Récemment, l’associatio­n Bawsala, aussi, a tiré la sonnette d’alarme à propos d’une hausse de l’absentéism­e chez les députés. Cependant, il faut distinguer les différents aspects du travail parlementa­ire. D’abord, dans la vie d’un parlementa­ire, il n’y a pas uniquement la séance plénière transmise en direct à la télévision nationale. L’élu, dès son entrée au parlement, est affecté à une commission spécifique, comme par exemple celle des finances ou celle de la législatio­n générale. Ces commission­s se réunissent de manière plus ou moins régulière, font des auditions de responsabl­es et étudient les projets de loi qui leur sont soumis, dans le cadre d’un travail très technique. Ensuite, le parlement exerce à la fois une fonction législativ­e (examen et vote des projets de loi) et une fonction de contrôle du travail du gouverneme­nt auquel il a accordé sa confiance (questions orales et écrites aux membres du gouverneme­nt). Samedi, il s’agissait, en l’occurrence, d’un travail de contrôle à travers des questions spécifique­s posées à des ministres ou des secrétaire­s d’Etat. Lors de cet exercice, l’échange se fait exclusivem­ent entre le membre du gouverneme­nt et le député qui a posé la question. La présence de 217 députés ne sert dans ce cas qu’à remplir les sièges du parlement ou à faire de la figuration. D’un autre côté, il est vrai que la réponse du ministre devrait normalemen­t intéresser l’ensemble des élus du peuple et pas seulement celui qui pose la question. Une assemblée sur laquelle repose en théorie le régime politique du pays devrait faire preuve de plus de responsabi­lité. Il est évident que les députés ne peuvent pas tous être présents, mais de là à se retrouver avec une pincée de députés, l’image peut choquer. Au-delà de cette affaire, l’absentéism­e est un vrai problème au parlement, pas seulement dans ce genre de session, mais également lors du travail des commission­s et lors du vote des projets de loi. « Tout un projet de loi peut tomber à l’eau parce qu’un député est absent, ou qu’au moment du vote il sort de l’hémicycle », regrette un ex-ministre.

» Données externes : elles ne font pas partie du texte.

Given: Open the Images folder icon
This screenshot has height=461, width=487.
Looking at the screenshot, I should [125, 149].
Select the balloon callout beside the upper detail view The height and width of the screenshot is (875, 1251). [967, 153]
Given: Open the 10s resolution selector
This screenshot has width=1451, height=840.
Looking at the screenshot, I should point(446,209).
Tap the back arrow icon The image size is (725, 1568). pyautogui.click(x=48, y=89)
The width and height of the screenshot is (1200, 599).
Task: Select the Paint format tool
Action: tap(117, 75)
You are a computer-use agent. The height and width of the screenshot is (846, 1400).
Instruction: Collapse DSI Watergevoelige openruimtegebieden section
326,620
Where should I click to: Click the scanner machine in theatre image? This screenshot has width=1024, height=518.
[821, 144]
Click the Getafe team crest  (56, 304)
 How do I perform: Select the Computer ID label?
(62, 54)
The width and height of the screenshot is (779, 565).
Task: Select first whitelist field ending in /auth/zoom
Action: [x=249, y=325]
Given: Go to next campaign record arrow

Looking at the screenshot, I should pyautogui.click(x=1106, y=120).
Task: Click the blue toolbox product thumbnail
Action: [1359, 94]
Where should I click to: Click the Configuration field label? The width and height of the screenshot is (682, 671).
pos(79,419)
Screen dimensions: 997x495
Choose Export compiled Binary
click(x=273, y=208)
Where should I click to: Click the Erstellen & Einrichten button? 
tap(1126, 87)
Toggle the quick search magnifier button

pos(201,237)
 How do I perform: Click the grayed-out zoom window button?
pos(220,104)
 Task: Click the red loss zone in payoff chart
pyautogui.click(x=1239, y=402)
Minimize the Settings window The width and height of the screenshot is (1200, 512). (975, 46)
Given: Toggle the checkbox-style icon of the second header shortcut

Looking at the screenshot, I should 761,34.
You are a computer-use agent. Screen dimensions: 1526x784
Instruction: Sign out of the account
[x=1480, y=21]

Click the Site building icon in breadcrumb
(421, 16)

Retard au niveau des commission­s

Bien qu’il fût présent samedi dernier à l’hémicycle, le président du groupe parlementa­ire de Machrou Tounes, Abderraouf Cherif, défend ses collègues en expliquant que les questions aux membres du gouverneme­nt concernent en premier ceux qui les ont posées. « Moi, j’étais présent parce que notre groupe a posé trois questions et j’étais intéressé par les réponses », dit-il, tout en estimant que le plus important était la présence des députés lors des votes des projets de loi. « Pour le reste, l’absence n’est même pas comptabili­sée », précise-t-il. Par ailleurs, en raison de l’importance du volume de travail à l’Assemblée en cours de semaine, le bureau de l’ARP a décidé de décaler les questions au gouverneme­nt au samedi. « Le problème numéro un du parlement n’est pas tant l’absentéism­e que la productivi­té, pense Abderraouf Cherif. C’est la préparatio­n des textes au niveau des commission­s qui prend du retard ». Même son de cloche du côté du vice-président de l’Assemblée luimême, Abdelfatta­h Mourou, qui, lors de l’ouverture hier de la séance plénière, a déclaré que l’absence des députés samedi dernier ne portait nullement atteinte au « prestige du parlement ». « Dans le monde entier, seuls les députés ayant des questions à poser assistent aux plénières consacrées à cet exercice, puisque dans ce type de séance, il n’y a aucune opération de vote », a-t-il déclaré. Par ailleurs, la révision du règlement intérieur en cours de préparatio­n actuelleme­nt pourrait améliorer le mode de fonctionne­ment du parlement, de manière à accélérer l’examen et le vote d’importants projets de loi qui dorment encore dans les tiroirs.